Jackson dataformat: Spreadsheet

badge v?metadataUrl=https%3A%2F%2Fs01.oss.sonatype.org%2Fservice%2Flocal%2Frepositories%2Fsnapshots%2Fcontent%2Fio%2Fgithub%2Fscndry%2Fjackson dataformat spreadsheet%2Fmaven metadata

Let’s get rid of the Spread Sh!t.

This Jackson extension library is a component that memory-efficiently reads and writes the SpreadsheetML format[1] using Apache POI and StAX via Jackson abstraction. — Implemented as full streaming implementation, which allows full access (streaming, data-binding, and tree-model).

💬
The same abstraction is provided for the Horrible Microsoft Excel format[2]. However, not based on Event API, so may not be suitable for large .xls files.

Installation

📙
This project is currently under development. If you are interested, you can always use the latest snapshot artifacts from OSS Sonatype.

Maven

<repository>
    <id>sonatype-snapshots</id>
    <url>https://s01.oss.sonatype.org/content/repositories/snapshots/</url>
</repository>

<dependency>
    <groupId>io.github.scndry</groupId>
    <artifactId>jackson-dataformat-spreadsheet</artifactId>
    <version>0.0.1-SNAPSHOT</version>
</dependency>

Gradle

repositories {
    maven { url "https://s01.oss.sonatype.org/content/repositories/snapshots/" }
}

dependencies {
    implementation "io.github.scndry:jackson-dataformat-spreadsheet:0.0.1-SNAPSHOT"
}

Busy Developers' Guide to Features

Want to use HSSF and XSSF read and write spreadsheets in a hurry? This guide is for you. — Apache POI’s Quick Guide.

Reading Spreadsheet

First, let’s look at input-entries.xlsx file to read.

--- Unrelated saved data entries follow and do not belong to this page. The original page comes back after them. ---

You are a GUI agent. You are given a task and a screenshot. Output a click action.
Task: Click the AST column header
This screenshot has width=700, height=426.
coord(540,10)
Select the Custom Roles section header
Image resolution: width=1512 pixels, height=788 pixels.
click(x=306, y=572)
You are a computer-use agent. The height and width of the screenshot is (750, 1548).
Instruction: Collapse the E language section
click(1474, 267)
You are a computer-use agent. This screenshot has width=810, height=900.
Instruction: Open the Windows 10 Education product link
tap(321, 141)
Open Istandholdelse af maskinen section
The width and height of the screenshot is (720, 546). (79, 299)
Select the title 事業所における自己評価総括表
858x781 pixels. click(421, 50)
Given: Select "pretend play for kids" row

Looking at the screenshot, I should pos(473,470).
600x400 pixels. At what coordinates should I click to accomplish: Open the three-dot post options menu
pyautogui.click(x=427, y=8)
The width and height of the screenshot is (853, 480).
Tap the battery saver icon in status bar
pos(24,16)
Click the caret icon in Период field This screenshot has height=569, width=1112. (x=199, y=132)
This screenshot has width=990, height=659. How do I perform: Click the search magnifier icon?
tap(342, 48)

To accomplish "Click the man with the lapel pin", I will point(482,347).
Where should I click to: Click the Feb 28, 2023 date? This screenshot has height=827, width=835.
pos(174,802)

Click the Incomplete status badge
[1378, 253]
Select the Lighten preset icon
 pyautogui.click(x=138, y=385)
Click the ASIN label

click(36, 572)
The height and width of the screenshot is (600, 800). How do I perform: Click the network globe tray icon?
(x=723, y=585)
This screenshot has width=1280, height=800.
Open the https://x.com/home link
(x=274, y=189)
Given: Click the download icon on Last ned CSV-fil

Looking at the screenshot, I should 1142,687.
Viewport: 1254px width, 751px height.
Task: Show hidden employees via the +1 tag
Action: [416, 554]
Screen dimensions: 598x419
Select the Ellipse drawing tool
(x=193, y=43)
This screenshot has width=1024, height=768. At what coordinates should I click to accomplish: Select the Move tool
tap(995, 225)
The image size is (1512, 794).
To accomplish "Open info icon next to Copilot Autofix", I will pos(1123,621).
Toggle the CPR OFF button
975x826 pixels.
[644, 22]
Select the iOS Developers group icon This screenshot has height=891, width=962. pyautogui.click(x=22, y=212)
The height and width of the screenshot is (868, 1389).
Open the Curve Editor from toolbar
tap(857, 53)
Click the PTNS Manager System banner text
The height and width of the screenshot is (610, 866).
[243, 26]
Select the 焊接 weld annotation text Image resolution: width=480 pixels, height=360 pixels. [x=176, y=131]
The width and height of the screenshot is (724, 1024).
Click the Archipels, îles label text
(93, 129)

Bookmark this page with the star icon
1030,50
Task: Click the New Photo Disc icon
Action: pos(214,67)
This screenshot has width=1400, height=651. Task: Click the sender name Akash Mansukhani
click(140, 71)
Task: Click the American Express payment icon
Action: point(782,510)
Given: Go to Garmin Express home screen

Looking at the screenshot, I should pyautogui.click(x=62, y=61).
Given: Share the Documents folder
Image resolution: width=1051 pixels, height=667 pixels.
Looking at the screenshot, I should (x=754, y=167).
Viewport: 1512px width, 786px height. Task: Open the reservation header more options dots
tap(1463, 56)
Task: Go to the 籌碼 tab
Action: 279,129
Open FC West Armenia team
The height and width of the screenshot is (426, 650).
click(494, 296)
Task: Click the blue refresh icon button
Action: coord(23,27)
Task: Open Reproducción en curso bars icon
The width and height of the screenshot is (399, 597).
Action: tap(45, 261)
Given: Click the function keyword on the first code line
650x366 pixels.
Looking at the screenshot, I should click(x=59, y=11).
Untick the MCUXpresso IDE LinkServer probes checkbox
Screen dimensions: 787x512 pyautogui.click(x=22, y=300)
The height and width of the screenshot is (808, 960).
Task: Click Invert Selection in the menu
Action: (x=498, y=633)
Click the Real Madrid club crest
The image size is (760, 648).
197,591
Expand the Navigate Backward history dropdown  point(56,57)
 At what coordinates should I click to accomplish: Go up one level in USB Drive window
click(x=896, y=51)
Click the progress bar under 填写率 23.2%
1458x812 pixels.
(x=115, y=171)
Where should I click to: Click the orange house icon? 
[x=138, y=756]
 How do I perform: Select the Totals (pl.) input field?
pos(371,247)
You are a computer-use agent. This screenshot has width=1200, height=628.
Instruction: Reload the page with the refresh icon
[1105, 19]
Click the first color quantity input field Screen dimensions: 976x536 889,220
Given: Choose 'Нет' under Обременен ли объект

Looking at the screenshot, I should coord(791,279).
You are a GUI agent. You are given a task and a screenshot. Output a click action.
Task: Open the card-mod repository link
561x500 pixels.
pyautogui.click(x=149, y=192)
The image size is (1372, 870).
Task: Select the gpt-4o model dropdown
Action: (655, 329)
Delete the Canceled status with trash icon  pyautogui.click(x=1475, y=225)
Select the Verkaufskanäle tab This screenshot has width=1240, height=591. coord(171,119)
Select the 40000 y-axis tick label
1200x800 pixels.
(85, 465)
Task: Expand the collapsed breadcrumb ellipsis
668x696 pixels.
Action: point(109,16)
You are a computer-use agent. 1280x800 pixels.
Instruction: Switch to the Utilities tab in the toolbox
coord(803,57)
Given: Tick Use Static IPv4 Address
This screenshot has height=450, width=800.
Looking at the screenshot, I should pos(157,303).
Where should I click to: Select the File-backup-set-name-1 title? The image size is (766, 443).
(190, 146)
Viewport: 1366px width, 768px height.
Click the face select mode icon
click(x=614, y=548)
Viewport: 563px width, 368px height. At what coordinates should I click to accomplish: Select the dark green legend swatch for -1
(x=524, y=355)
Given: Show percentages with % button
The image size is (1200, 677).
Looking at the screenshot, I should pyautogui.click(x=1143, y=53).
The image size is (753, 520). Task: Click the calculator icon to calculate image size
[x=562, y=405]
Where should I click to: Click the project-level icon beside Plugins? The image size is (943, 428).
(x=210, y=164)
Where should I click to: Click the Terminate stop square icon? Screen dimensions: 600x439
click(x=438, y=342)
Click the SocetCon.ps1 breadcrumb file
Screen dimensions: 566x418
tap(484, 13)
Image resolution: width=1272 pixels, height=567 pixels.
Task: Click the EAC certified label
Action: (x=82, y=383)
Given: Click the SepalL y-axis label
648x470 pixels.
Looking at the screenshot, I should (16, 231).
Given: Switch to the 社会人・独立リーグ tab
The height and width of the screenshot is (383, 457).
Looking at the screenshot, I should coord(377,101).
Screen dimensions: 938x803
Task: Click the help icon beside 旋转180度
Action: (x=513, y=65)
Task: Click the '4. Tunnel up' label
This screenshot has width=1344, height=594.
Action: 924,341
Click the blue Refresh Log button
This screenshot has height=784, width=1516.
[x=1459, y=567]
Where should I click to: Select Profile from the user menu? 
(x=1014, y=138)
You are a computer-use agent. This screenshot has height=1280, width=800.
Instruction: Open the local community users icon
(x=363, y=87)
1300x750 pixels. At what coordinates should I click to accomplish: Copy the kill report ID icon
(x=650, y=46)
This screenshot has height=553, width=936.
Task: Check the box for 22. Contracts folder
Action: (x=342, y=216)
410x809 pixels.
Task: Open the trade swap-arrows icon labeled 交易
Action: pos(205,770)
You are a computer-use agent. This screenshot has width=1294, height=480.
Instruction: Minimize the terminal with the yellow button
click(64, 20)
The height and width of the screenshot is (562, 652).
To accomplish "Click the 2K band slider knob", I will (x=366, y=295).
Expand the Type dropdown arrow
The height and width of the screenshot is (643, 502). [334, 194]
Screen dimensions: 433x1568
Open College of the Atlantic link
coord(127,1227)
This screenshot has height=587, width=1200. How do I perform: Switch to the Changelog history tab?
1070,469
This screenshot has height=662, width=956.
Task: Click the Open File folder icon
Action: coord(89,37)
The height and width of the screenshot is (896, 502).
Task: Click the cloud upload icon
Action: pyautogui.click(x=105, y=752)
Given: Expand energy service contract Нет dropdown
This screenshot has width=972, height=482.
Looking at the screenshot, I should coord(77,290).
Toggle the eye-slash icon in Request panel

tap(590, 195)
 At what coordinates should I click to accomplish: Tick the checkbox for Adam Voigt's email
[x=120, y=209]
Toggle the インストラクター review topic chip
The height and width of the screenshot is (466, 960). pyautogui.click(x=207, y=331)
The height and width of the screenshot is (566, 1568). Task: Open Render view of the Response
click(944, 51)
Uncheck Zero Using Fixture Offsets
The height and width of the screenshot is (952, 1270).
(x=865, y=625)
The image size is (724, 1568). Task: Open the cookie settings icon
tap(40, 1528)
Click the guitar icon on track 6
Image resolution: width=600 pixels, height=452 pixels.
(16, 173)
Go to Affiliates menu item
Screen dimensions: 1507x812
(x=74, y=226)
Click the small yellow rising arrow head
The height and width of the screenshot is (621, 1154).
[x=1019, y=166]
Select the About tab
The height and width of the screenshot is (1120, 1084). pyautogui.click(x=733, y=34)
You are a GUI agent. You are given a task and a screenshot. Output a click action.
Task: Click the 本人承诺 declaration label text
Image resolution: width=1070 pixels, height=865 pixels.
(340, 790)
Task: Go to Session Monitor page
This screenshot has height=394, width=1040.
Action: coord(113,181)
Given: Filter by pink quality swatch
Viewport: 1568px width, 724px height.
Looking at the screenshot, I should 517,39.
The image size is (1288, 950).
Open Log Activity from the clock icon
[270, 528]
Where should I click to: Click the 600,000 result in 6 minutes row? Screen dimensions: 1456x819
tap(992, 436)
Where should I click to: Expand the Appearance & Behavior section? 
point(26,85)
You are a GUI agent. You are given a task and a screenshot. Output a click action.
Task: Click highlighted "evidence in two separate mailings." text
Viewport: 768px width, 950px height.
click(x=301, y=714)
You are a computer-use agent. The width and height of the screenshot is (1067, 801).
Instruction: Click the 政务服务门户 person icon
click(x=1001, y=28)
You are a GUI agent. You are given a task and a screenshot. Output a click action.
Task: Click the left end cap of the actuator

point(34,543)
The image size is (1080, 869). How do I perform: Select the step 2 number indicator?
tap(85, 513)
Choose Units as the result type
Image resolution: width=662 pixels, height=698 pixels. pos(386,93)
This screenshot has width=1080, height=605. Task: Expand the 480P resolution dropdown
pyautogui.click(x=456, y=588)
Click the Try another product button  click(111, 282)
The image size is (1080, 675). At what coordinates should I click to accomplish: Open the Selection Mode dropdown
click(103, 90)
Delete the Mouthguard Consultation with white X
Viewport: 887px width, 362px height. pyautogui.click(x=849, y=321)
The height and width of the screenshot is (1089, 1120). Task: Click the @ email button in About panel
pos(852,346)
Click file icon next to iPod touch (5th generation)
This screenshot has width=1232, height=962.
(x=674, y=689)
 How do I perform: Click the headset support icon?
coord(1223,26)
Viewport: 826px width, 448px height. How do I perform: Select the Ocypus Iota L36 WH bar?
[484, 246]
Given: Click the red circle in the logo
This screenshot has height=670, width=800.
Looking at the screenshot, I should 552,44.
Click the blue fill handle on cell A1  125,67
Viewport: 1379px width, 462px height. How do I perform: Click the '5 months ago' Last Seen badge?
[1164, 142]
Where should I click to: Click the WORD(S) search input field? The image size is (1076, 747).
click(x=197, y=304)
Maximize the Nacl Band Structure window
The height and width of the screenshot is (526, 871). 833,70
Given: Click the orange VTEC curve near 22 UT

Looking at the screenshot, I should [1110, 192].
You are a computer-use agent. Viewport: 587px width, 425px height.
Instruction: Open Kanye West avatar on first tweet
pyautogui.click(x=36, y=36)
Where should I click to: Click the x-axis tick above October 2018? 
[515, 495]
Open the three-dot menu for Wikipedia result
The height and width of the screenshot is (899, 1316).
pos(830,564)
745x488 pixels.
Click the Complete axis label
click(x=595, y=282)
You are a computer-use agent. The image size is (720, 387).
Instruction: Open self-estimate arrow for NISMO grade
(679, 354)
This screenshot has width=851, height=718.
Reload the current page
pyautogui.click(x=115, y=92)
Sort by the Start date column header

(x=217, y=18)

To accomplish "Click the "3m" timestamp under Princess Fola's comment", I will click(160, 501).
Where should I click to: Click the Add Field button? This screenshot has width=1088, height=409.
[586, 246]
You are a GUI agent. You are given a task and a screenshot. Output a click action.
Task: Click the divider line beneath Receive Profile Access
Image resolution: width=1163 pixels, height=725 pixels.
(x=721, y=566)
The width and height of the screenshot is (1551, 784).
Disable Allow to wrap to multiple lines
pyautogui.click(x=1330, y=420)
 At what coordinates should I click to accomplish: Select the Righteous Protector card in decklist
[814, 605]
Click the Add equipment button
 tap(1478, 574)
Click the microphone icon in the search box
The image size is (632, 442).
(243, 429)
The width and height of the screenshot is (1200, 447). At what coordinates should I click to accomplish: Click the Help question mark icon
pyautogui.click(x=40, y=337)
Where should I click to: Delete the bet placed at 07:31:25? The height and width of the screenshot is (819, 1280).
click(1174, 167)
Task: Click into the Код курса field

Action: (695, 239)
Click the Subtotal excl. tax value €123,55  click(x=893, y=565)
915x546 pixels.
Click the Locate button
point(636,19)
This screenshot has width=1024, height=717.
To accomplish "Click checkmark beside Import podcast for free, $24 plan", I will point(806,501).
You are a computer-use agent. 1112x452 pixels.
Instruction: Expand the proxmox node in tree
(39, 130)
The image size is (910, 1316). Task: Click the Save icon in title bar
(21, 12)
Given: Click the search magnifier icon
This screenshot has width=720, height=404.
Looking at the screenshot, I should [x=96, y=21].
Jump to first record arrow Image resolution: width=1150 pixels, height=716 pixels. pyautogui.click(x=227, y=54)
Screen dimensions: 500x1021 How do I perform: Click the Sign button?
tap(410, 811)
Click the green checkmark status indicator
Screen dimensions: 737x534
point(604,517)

Table 1. input-entries.xlsx
Column A Column B

1

2

3

4

Then let’s define the Entry class annotated @DataGrid.

@DataGrid
public class Entry {
    private int a;
    private int b;
    // Constructors, Getters, Setters and toString
}

We use SpreadsheetMapper to read the file into an Entry object, so let’s set it up now.

SpreadsheetMapper mapper = new SpreadsheetMapper();
File file = new File("input-entries.xlsx");

Once we have SpreadsheetMapper configured, simply use readValue.

Entry value = mapper.readValue(file, Entry.class);
// Output: Entry(a=1, b=2)

You can use readValues to read the entire list.

List<Entry> values = mapper.readValues(file, Entry.class);
// Output: [Entry(a=1, b=2), Entry(a=3, b=4)]

By default, it reads the first sheet. If you need to find and read a specific sheet by name or index, you can use SheetInput.

String sheetName = "Entries";
SheetInput<File> input = SheetInput.source(file, sheetName);
List<Entry> values = mapper.readValues(input, Entry.class);
// Output: [Entry(a=1, b=2), Entry(a=3, b=4)]

Writing Spreadsheet

We also use SpreadsheetMapper to write an Entry object to the file. Just call writeValue.

SpreadsheetMapper mapper = new SpreadsheetMapper();
File file = new File("output-entries.xlsx");
Entry value = new Entry(1, 2);
mapper.writeValue(file, value);

The output of the above in the file will be:

Table 2. output-entries.xlsx

a

b

1

2

This time, let’s write a list.

List<Entry> values = Arrays.asList(new Entry(1, 2), new Entry(3, 4));
mapper.writeValue(file, values);
java.lang.IllegalArgumentException: `valueType` MUST be specified to write a value of a Collection or array type
Oh, Sheet!

Okay. Let’s add a valueType to the 3rd parameter.

Class<Entry> valueType = Entry.class;
mapper.writeValue(file, values, valueType);
Table 3. output-entries.xlsx

a

b

1

2

3

4

Now let’s annotate on properties with @DataColumn to write each column’s name.

@DataGrid
public class Entry {
    @DataColumn("Column A")
    private int a;
    @DataColumn("Column B")
    private int b;
    // Constructors, Getters, Setters and toString
}
Table 4. output-entries.xlsx

Column A

Column B

1

2

3

4

And also you can use SheetOutput to write the sheet name. By default, the created sheet is named "Sheet" + indexOfSheet.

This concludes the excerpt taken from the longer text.